営業職では結果を出せなかったけれど、デザイナーへ転向したとたん、営業しなくても仕事が舞い込むようになった若者だっています。当社の社員でした。

今の道がダメだからといって、人間性の全てが否定されるものではありません。他に向いている道が必ずあります。それは、絶対本質である真値を見つけることで開ける道であり、本人と指導者が一緒になって探す道です。

自分の真価が分らない人もおりましょう。そのときは、目を閉じて、子供の頃を思い出してみて下さい。何度も何度も、時間をかけて、じっくり思い出すと宜しい。

真価は、子供のころに片鱗を見せているはずです。好きで打ち込んでいたことや、夢想していたことがあったはず。その瞬間を思い出したとき、真価の糸口が見つかります。

もう一つは、親の軌跡を観察すること。親が得意だったことや、好きだったこと、打ち込んでいたことは、子供にも引き継がれます。
子である本人は気づかなかったり、かえって意図的に背(そむ)くこともありますが、遺伝子は正直者です。蛙の子は蛙に育つように出来ているようです。

無条件に認める真価 アンコンディショナルストローク

真価を認めるには、無条件で認める方法と、条件つきで認める方法の2通りがあります。

無条件で認める方法とは、出来ようが出来まいが、真価そのものを認めること。これを、アンコンディショナル(unconditional:無条件の)ストロークといいます。

絵が上手な人がいたら、絵画展に入賞しようと、しまいと、「上手ですね」と褒める。

子供が0点をとってきても、「0点でも良いじゃないか。試験を受けたから、0点であることが分ったんだ。次は1点でも多く取ろう」と励ます。

大きな商談を契約できない営業マンがいても、一生懸命にやっているなら、「よく頑張っているな」と声をかける。

歌がうまかったら、「きれいな歌声だね。もっと聴かせて」と褒める。

字や書が美しいかったら、「美しい字だなあ」と褒める。

足が速かったら、「足が速いぞ。それが持ち味かも」と褒める。

もちろん、
「どうして、結果の出ない者を、認められようか?」
という反論もあるでしょう。いつまで経っても結果が出ないのに「それでもいい」と認めてばかりいては、現状に甘んじるか、図に乗るか、逆に重荷になってしまう危険性もある。

しかし、結果が出ないのは、結果を出せない本人だけの問題でしょうか?結果の出ないことをやらせ続けている立場(親・教師・上司・指導者など)にも問題があるのと違います?

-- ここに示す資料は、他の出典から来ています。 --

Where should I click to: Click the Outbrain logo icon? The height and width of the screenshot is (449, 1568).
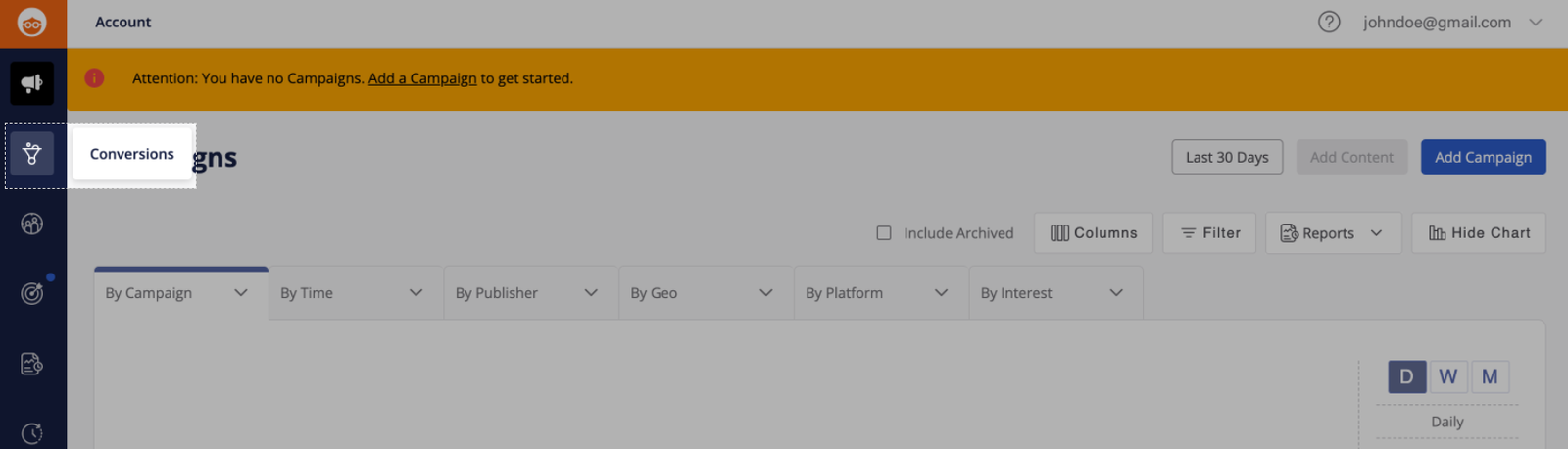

結果を出せないのは、本人だけの責任ではなく、監督する立場の責任でもあります。それを棚に上げて「結果の出ないものは認められない」と糾弾するのは、指導者自らの無能を暴露しているようなもの。
糾弾は、指導者にとって、諸刃の剣なんですよ。それでも人を責めますか?

後天的な真価に気づいていなければいろいろな人に出会って雑談

先天性がなくとも、学力試験は、後天的な努力によって向上します。いくらIQが高くても、勉強しないことには始まらない。

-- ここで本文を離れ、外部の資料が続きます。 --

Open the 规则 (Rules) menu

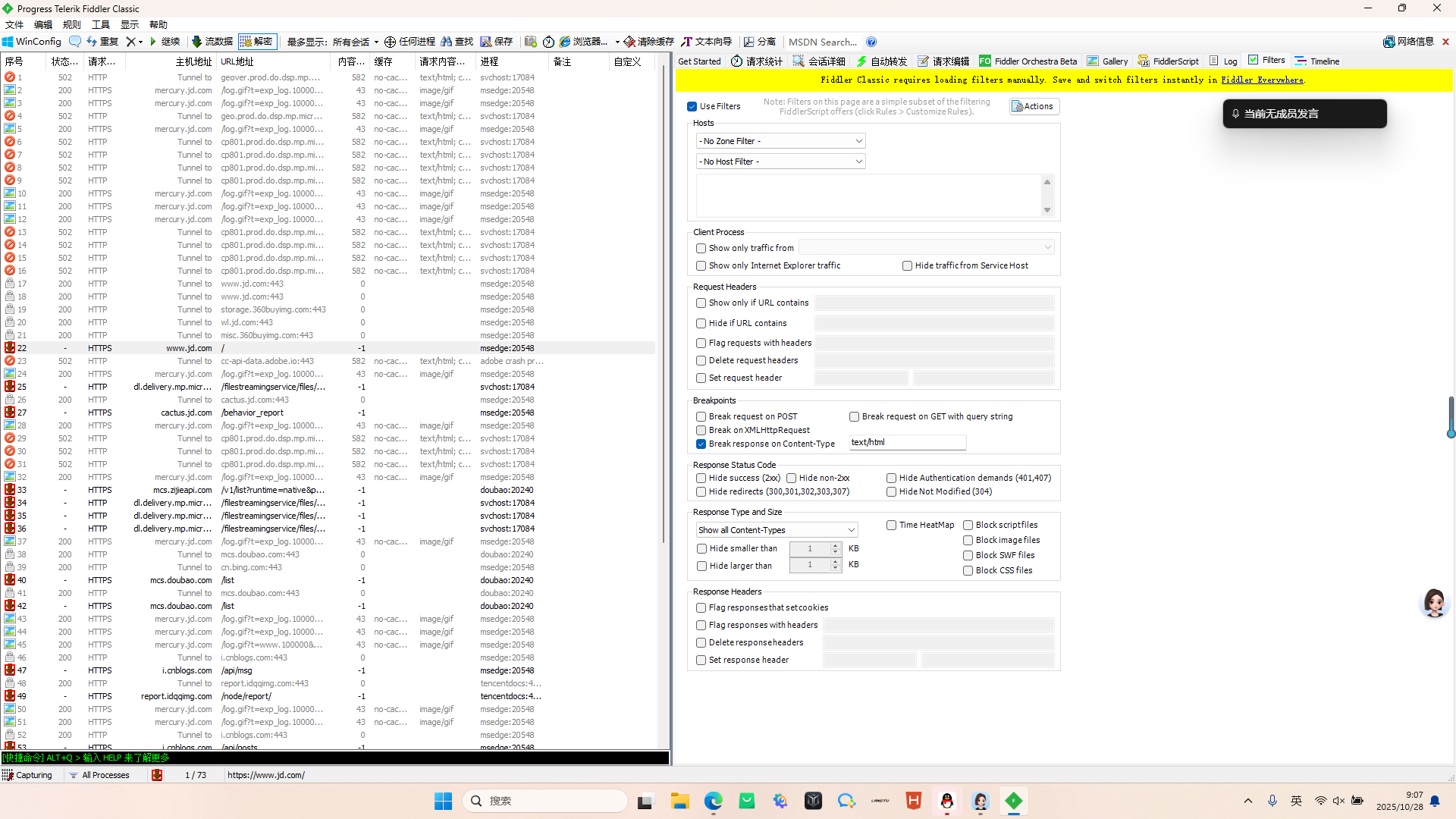[x=72, y=25]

よく「自分は、勉強すりゃ100点を取れる人間だ」との自己欺瞞を耳にすることがありますが、「それじゃあ、勉強してみい?」って話でして、やればできるなら、やればいい。それができない。

勉強するかしないかは、天賦の才ではなく、後天的な努力によるものです。どんなに記憶力が良くたって、勉強する自由をコントロールできないから、100点を取れないだけです。

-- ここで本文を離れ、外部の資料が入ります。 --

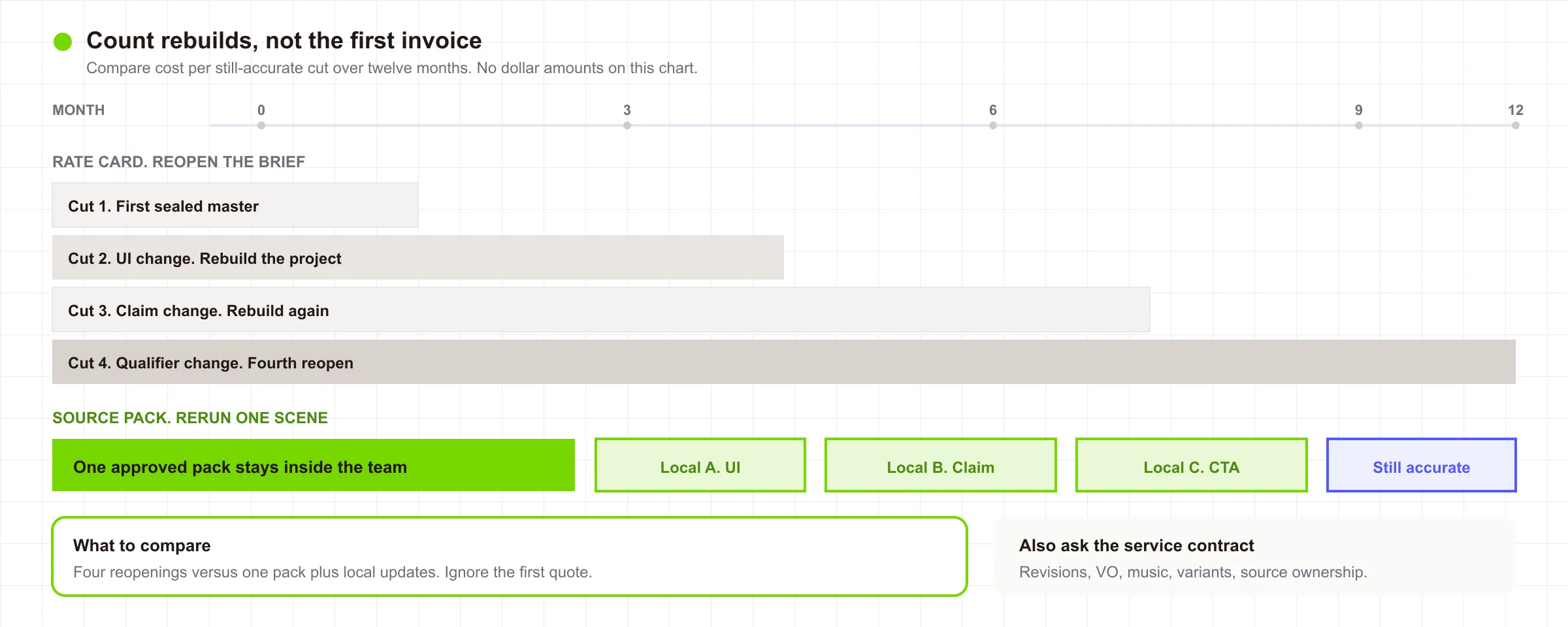Click the Cut 4 Qualifier change bar

[784, 362]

その自由をコントロールする力や、信用を築き上げるといった、目に見えない絶対本質までが真価に含まれます。誠意や克己ですね。努力家と呼ばれる人は克己心(こっきしん。己に打ち勝つ心)が強い。

先天的な真価をどうのように伸ばすのも、後天的な自由です。後天的な真価を見つけるのも、自由です。それを自分で見つける人もいますし、いろいろな人に出会うことで見つける人もいます。

もし、あなたが、後天的な真価に気づいていないとしたら、いろいろな味方に出会って、雑談することです。味方の声に、注意深く、耳を傾けてみて下さい。

何気ない会話の中に、あなたの真価を見つけることでしょう。

先天的な真価を見つける、見つけてもらう

先天的な真価

真価には、芸術やスポーツのように先天的な才に因るものと、勉学や料理のように後天的に伸びる真価があります。

いくら努力したって、すべてのプロ野球選手が球史に名を残せないように、球史に名を残す名選手は、先天的な才があります。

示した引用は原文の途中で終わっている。